____ Study material
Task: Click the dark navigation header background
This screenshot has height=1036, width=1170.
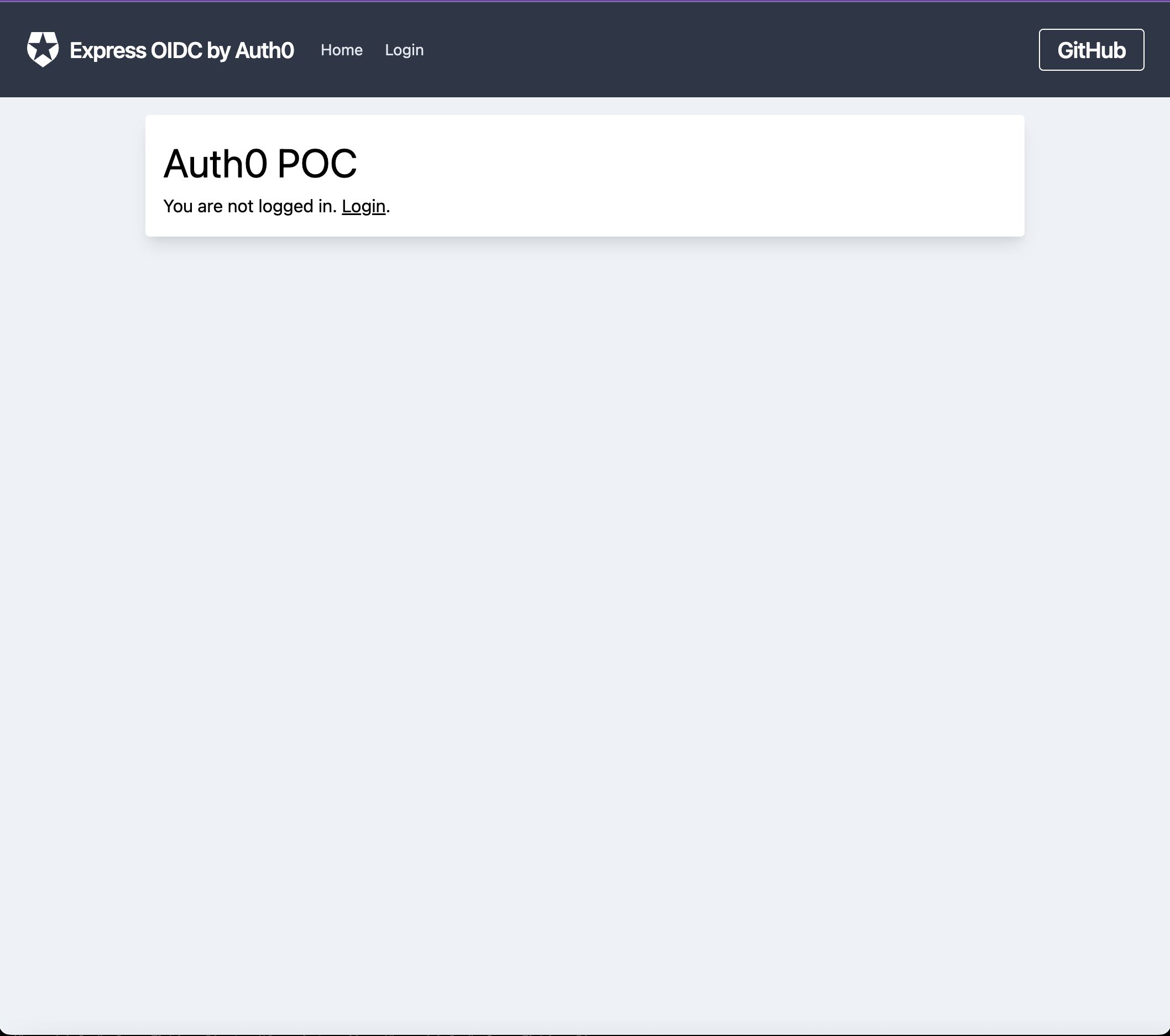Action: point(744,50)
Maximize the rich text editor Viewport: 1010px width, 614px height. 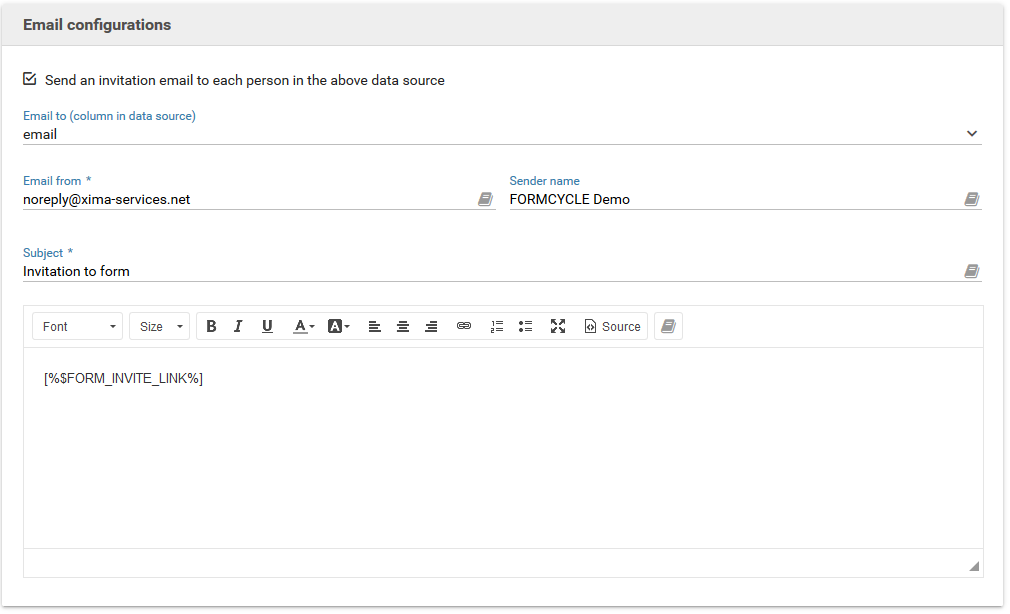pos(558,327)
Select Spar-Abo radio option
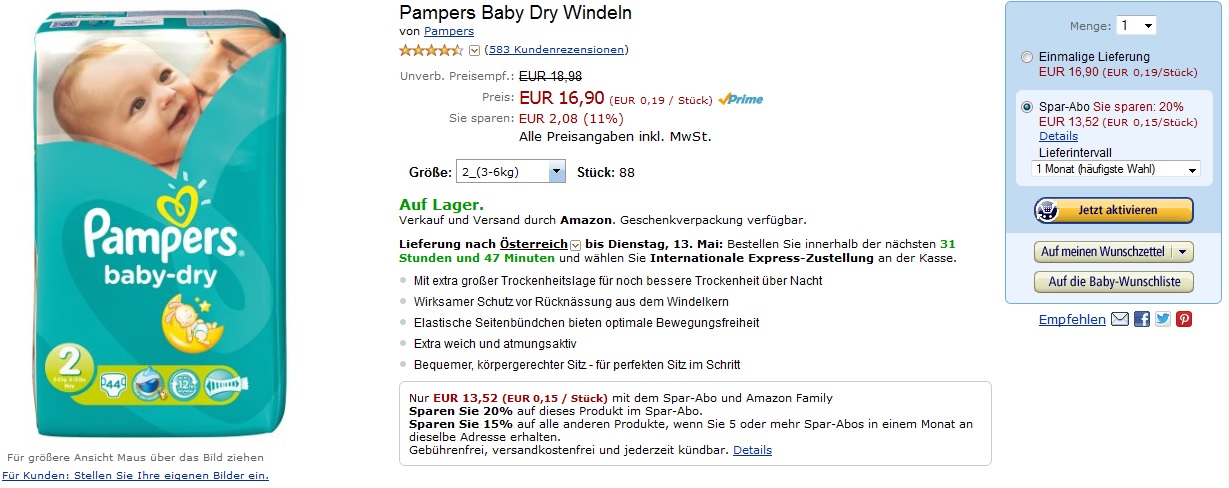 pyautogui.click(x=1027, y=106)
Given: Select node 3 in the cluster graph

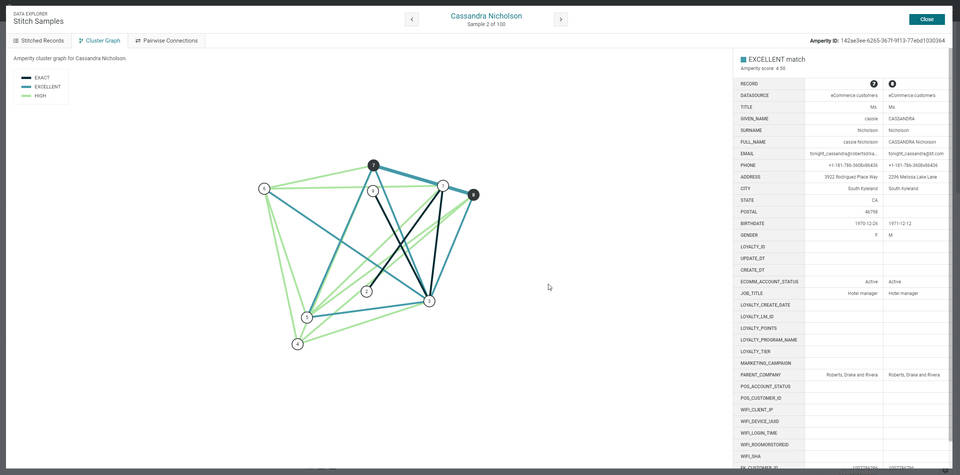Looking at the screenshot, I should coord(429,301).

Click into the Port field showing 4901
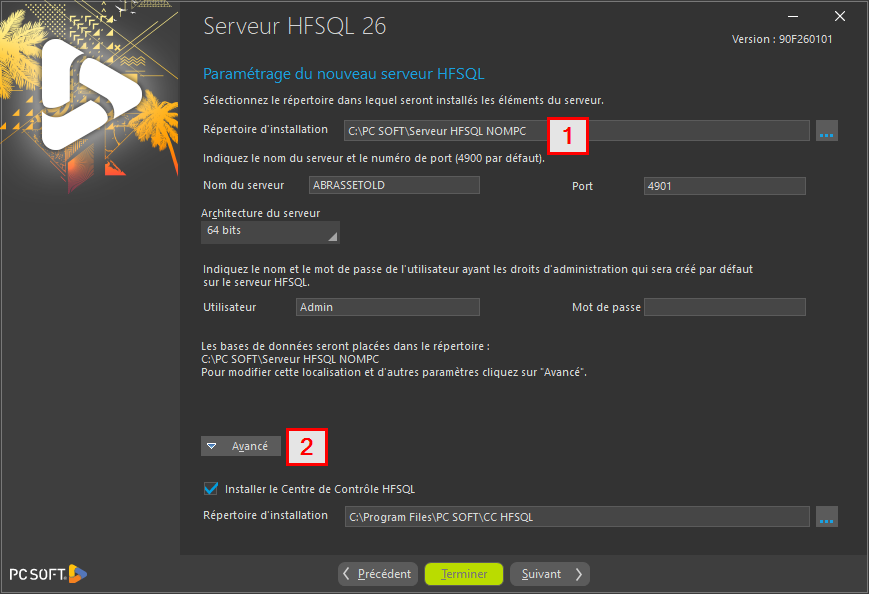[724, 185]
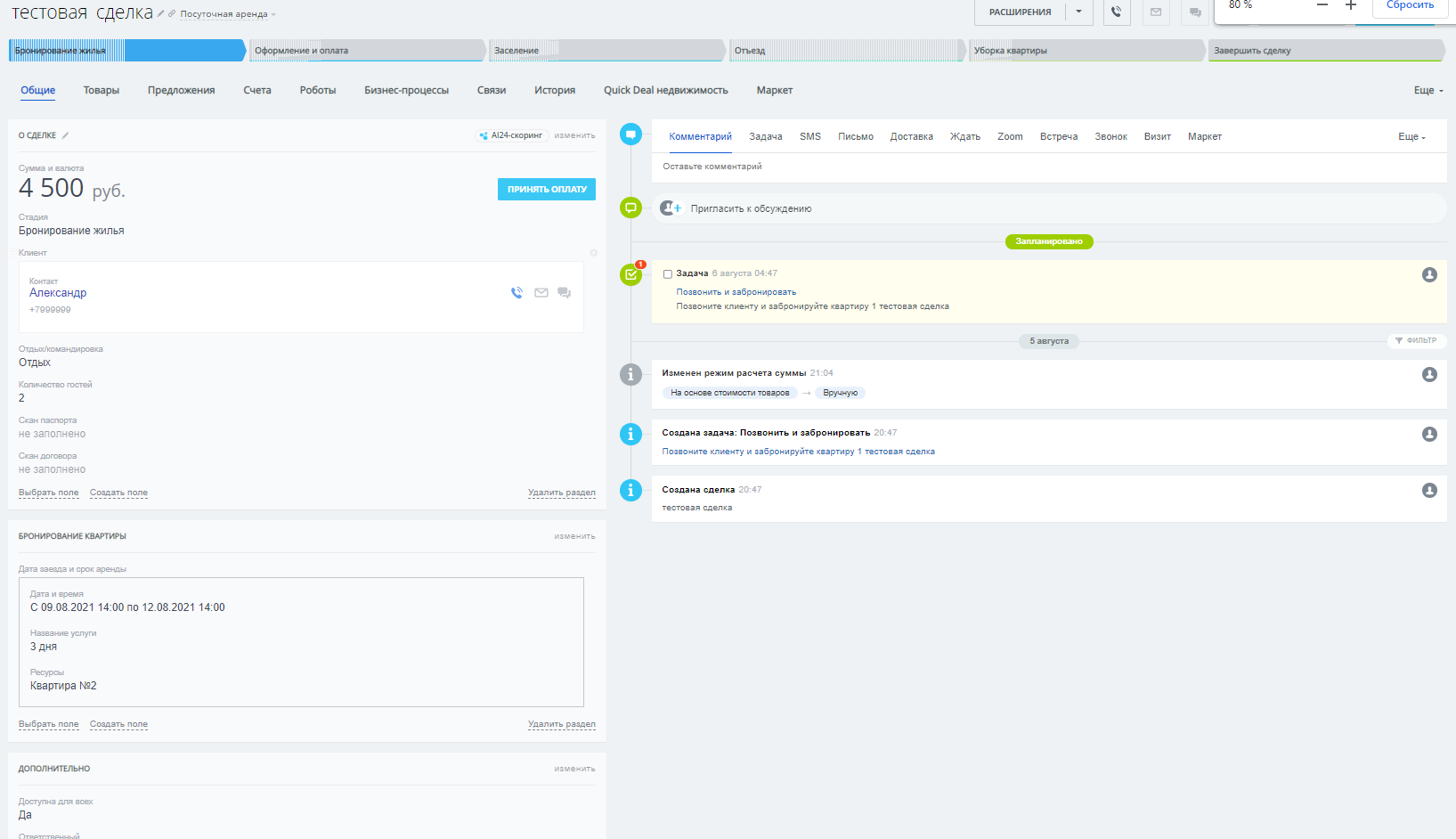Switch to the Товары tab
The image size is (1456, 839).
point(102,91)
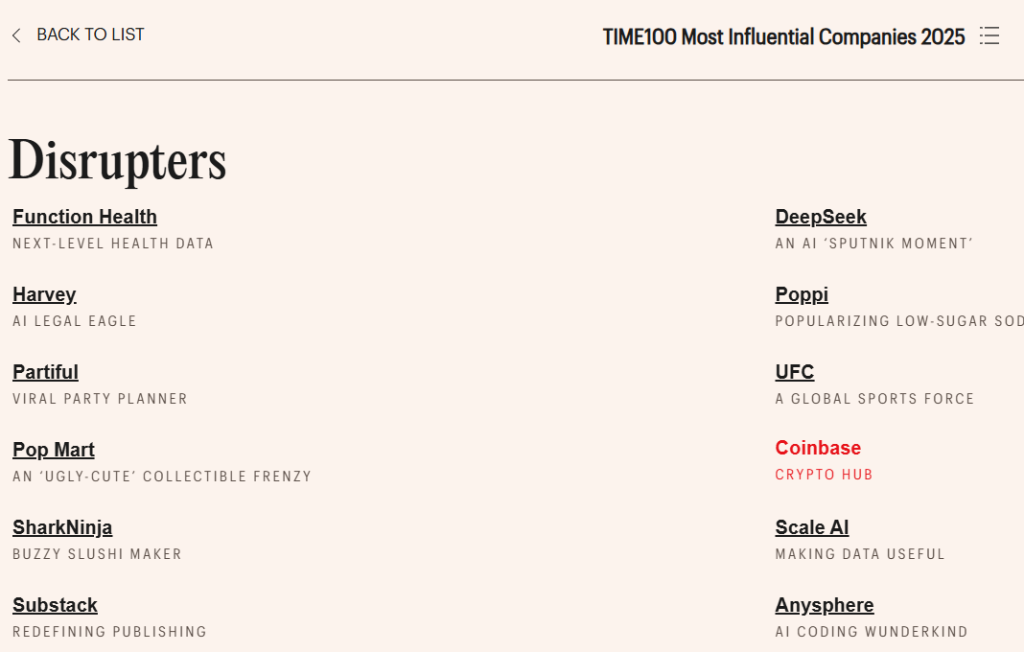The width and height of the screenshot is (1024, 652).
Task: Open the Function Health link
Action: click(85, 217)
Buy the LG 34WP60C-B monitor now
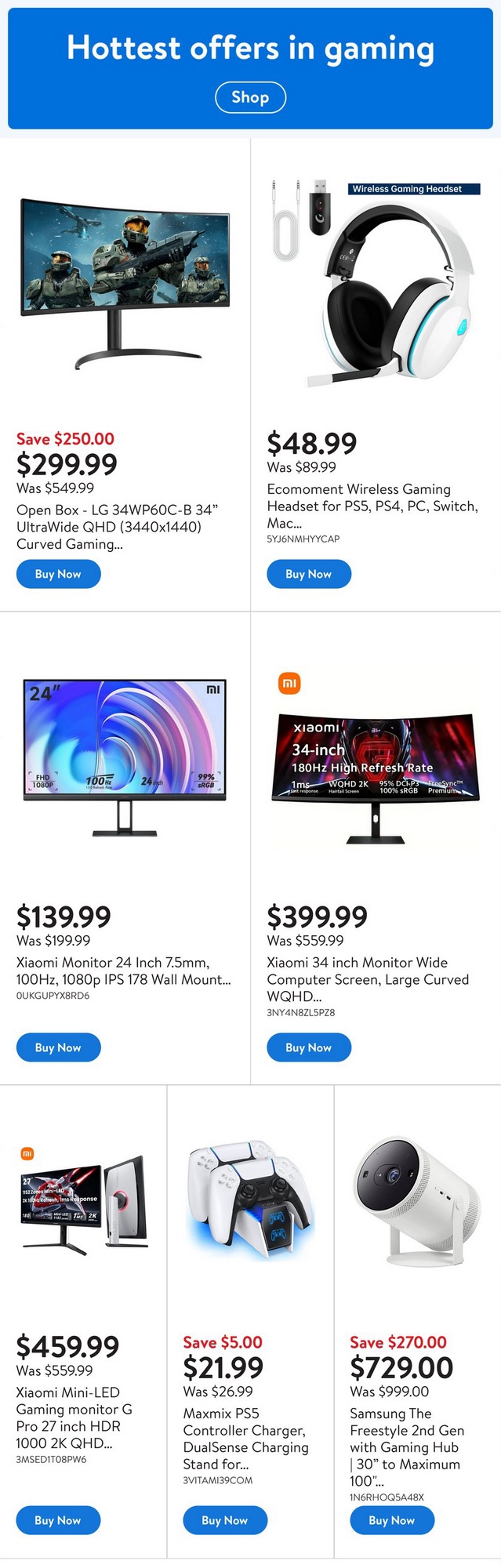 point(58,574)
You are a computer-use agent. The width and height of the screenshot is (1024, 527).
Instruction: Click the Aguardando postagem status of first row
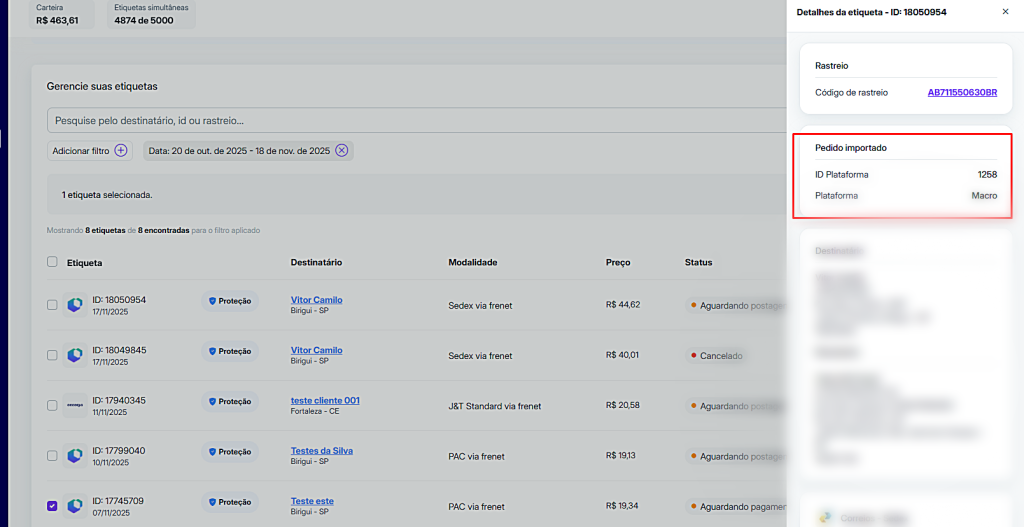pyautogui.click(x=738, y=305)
________
Required work: In your reply, please set down exactly the lines from the one containing "Buy the LG 34WP60C-B monitor now" through the end of the records, with the pictures left out.

Written answer:
Buy the LG 34WP60C-B monitor now
 point(58,574)
You are a computer-use agent. The width and height of the screenshot is (1024, 527).
Instruction: Click the Aguardando postagem status of first row
pyautogui.click(x=738, y=305)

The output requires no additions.